Controlling volume, speaking rate, and pitch - Amazon Polly

Controlling volume, speaking rate, and pitch

<prosody>

Prosody tag attributes are fully supported by the standard TTS voices. Neural and long-form voices support the volume and rate attributes, but don't support the pitch attribute.

To control the volume, rate, or pitch of your selected voice, use the prosody tag.

Volume, speech rate, and pitch are dependent on the specific voice selected. In addition to differences between voices for different languages, there are differences between individual voices speaking the same language. Because of this, while attributes are similar across all languages, there are clear variations from language to language and no absolute value is available.

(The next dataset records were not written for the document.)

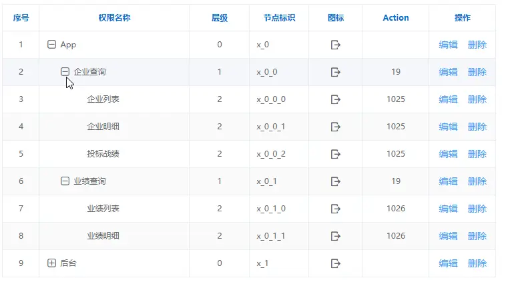Click the icon in the 投标战绩 row
The height and width of the screenshot is (302, 506).
pyautogui.click(x=336, y=154)
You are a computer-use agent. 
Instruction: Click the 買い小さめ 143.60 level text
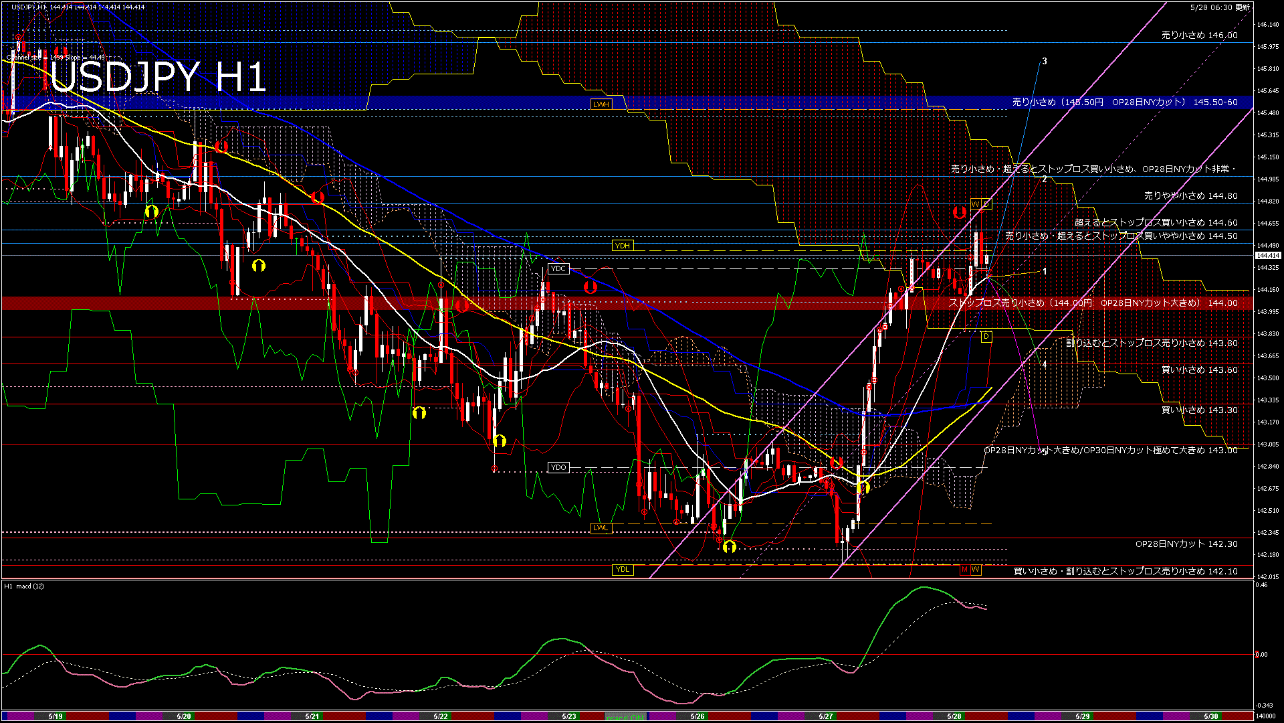(x=1199, y=370)
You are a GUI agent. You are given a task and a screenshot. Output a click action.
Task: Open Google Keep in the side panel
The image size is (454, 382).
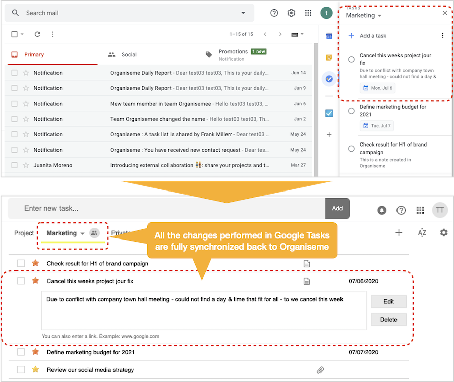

The prosody tag has three attributes, each of which has several available values to set the attribute. Each attribute uses the same syntax:

<prosody attribute="value"></prosody>

  • volume

    • default: Resets volume to the default level for the current voice.

    • silent, x-soft, soft, medium, loud, x-loud: Sets the volume to a predefined value for the current voice.

    • +ndB, -ndB: Changes volume relative to the current level. A value of +0dB means no change, +6dB means approximately twice the current volume, and -6dB means approximately half the current volume.

    For example, you could set the volume for a passage as follows:

    <speak> Sometimes it can be useful to <prosody volume="loud">increase the volume for a specific speech.</prosody> </speak>

    Or you could set it this way:

    <speak> And sometimes a lower volume <prosody volume="-6dB">is a more effective way of interacting with your audience.</prosody> </speak>
  • rate

    • x-slow, slow, medium, fast,x-fast. Sets the pitch to a predefined value for the selected voice.

    • n%: A non-negative percentage change in the speaking rate. For example, a value of 100% means no change in speaking rate, a value of 200% means a speaking rate twice the default rate, and a value of 50% means a speaking rate of half the default rate. This value has a range of 20-200%.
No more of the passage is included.